21 ottobre 2017
Aggiornato 03:00
Omicidio Gloria Rosboch

Omicidio Rosboch, parla Caterina Abbattista: «Mio figlio è un ragazzo malato. Ho fallito come mamma»

Intervistata da La Stampa, la mamma di Gabriele Defilippi ha raccontato quella che è la sua vita oggi a un anno e mezzo dall’omicidio della professoressa di Castellamonte, Gloria Rosboch

Gloria Rosboch e Caterina Abbattista (© )

GASSINO - «Sono anche io una vittima di questa terribile storia», a parlare è Caterina Abbattista, la mamma di Gabriele Defilippi che, insieme a Roberto Obert, è accusato dell’omicidio della professoressa quarantanovenne di Castellamonte Gloria Rosboch, in un’intervista esclusiva del quotidiano La Stampa. La donna non sa ancora se andrà a processo per concorso in omicidio, ma lei continua a professarsi innocente «in tutta la sua coscienza», come attestato dagli avvocati difensori nell’ultima udienza.

GABRIELE, IL FIGLIO - Gran parte dell’intervista verte su Gabriele Defilippi, il figlio della donna che continua a rimanere in carcere mentre lei, a Gassino, prova ad andare avanti anche se si fa vedere raramente in giro. Definisce il figlio come un ragazzo malato che i medici purtroppo non sono riusciti a curare, nonostante lei si fosse rivolta a loro quando Gabriele aveva appena 12 anni. Come madre «ho fallito ma non ho colpe», dice Caterina Abbattista, «i problemi di Gabriele forse erano troppo grandi per me che sono sempre stata lasciata sola». Suo figlio oggi lo vede una volta alla settimana e quando racconta del passato dice che «alternava momenti di grande dolcezza con scatti di rabbia violenta», ma che nonostante tutto è suo figlio. Così come è suo figlio anche Claudio, il fratellino di Gabriele entrato suo malgrado dentro questa storia. I due fratelli, racconta la madre, si vogliono bene: «Questo per me è il bene più prezioso. Sto cercando di aiutare entrambi a superare questo periodo terribile». E poi sul futuro: «Me lo immagino insieme a Claudio, al mio compagno e vicino a Gabriele che spero che intraprenda in carcere un percorso di cura e riabilitazione».

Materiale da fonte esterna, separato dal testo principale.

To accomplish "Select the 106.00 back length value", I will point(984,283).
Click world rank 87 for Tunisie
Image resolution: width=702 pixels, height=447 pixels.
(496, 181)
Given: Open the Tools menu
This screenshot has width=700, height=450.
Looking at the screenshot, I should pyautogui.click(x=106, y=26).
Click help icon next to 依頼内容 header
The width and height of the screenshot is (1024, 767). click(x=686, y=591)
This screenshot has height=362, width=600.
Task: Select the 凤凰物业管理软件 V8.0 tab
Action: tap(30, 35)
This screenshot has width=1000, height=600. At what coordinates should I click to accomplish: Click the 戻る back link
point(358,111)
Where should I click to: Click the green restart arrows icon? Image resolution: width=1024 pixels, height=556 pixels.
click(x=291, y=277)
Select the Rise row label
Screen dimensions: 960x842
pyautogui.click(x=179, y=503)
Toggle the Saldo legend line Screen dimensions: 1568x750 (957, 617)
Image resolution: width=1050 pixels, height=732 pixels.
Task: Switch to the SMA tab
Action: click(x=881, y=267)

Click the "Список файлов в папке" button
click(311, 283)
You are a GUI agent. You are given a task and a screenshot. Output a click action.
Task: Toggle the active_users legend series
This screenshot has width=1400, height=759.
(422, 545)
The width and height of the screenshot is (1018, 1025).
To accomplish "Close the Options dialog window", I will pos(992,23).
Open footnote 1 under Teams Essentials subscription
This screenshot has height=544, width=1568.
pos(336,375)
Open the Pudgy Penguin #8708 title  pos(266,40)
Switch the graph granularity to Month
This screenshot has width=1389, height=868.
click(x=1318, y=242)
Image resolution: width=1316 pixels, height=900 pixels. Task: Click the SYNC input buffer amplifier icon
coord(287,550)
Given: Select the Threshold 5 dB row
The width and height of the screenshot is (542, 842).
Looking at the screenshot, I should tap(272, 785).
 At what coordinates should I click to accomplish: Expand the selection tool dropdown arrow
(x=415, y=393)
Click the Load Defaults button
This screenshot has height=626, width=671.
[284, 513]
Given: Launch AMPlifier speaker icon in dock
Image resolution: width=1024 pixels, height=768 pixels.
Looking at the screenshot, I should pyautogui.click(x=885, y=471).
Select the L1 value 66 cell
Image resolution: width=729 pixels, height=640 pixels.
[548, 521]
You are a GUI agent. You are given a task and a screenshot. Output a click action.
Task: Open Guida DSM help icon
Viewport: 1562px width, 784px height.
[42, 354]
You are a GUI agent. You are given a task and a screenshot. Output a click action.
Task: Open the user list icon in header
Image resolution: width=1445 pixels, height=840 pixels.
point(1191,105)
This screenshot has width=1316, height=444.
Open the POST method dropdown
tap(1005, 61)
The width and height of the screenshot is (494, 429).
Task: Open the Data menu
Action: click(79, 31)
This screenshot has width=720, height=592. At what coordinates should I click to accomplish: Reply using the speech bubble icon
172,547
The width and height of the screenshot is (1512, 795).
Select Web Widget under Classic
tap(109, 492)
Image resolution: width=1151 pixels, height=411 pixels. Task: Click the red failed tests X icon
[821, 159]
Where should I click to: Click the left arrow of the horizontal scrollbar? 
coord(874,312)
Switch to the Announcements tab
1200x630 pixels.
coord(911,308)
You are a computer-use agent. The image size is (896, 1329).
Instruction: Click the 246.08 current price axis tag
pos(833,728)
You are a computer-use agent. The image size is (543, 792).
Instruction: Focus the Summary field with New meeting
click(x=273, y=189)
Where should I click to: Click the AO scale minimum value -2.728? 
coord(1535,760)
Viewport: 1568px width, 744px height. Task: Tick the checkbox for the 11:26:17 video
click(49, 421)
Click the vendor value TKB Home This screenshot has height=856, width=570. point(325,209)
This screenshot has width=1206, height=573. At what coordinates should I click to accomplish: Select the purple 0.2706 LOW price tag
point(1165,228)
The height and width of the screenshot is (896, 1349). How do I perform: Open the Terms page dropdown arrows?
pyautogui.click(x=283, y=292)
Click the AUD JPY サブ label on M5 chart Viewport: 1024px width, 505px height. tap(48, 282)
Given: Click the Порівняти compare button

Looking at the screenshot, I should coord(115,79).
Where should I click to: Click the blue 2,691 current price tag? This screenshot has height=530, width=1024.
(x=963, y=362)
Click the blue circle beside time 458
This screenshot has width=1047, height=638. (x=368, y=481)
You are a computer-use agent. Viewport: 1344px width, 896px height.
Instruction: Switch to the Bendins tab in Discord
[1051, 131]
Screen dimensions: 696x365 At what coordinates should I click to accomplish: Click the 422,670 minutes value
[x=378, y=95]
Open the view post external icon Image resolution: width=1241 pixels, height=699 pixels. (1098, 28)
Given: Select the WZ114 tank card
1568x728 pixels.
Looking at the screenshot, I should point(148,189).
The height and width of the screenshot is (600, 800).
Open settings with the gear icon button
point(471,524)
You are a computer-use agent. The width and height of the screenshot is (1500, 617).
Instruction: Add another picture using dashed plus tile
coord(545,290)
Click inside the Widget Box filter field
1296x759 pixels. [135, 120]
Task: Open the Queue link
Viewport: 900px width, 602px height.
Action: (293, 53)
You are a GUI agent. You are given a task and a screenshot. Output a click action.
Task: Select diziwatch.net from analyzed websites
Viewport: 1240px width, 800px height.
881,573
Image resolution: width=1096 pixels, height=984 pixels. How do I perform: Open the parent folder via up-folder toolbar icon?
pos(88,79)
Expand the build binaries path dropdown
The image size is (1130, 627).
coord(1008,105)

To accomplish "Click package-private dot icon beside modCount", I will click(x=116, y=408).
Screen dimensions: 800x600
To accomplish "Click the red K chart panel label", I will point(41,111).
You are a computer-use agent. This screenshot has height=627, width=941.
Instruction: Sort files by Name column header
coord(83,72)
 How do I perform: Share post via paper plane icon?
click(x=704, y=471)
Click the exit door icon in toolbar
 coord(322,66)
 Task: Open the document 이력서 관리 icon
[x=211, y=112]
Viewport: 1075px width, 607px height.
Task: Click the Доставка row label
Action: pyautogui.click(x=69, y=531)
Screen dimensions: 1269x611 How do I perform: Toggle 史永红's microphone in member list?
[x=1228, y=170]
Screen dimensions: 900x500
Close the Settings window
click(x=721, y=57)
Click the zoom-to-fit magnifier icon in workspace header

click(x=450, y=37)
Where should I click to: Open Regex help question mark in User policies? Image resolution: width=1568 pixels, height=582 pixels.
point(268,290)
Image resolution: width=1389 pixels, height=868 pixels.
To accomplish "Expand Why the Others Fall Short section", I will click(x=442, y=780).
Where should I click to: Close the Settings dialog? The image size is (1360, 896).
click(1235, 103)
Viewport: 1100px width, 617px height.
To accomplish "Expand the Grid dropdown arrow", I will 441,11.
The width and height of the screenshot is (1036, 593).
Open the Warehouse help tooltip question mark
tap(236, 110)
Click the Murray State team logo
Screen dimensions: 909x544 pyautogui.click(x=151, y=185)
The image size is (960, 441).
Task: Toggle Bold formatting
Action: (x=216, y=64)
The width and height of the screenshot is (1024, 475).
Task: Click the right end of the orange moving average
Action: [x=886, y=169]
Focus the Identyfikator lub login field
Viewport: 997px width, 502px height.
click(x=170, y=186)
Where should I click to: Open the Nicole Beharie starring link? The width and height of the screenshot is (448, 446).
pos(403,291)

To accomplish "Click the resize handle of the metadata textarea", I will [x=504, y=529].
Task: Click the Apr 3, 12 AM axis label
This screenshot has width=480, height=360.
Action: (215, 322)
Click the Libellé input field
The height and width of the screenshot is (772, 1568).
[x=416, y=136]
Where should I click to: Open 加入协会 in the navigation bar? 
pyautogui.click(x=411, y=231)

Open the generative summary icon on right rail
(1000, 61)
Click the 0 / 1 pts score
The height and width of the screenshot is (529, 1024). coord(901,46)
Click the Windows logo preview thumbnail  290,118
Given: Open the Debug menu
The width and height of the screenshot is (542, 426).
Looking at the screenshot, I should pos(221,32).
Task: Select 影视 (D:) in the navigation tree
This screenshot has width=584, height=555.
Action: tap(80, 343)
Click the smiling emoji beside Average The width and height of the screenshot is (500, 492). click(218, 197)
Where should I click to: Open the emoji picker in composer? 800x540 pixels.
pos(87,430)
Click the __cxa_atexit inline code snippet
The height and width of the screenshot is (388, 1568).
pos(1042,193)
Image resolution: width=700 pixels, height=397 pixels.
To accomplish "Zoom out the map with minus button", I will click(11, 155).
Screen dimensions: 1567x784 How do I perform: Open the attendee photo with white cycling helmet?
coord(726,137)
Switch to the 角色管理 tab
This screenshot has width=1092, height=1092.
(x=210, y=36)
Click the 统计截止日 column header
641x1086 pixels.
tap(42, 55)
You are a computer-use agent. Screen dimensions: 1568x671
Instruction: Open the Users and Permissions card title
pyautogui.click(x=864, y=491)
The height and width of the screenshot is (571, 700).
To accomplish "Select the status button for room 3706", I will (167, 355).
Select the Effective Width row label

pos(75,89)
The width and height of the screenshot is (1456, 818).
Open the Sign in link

L’OMICIDIO - Su quanto è successo Caterina Abbattista ha raccontato che era convinta della sua innocenza perché lo stesso glielo aveva detto in più occasioni, versione confermata anche dall’amico Roberto Obert che però, ricordiamo, è accusato anch’egli di omicidio. Sulla truffa mossa ai danni di Gloria Rosboch invece ha detto: «Avevo un buon rapporto con la professoressa, pensavo che si potesse trovare una soluzione comune, volevo capire cosa era successo, Gabriele non mi ha mai spiegato bene ma se i soldi erano dovuti avrei cercato di restituirglieli piano piano».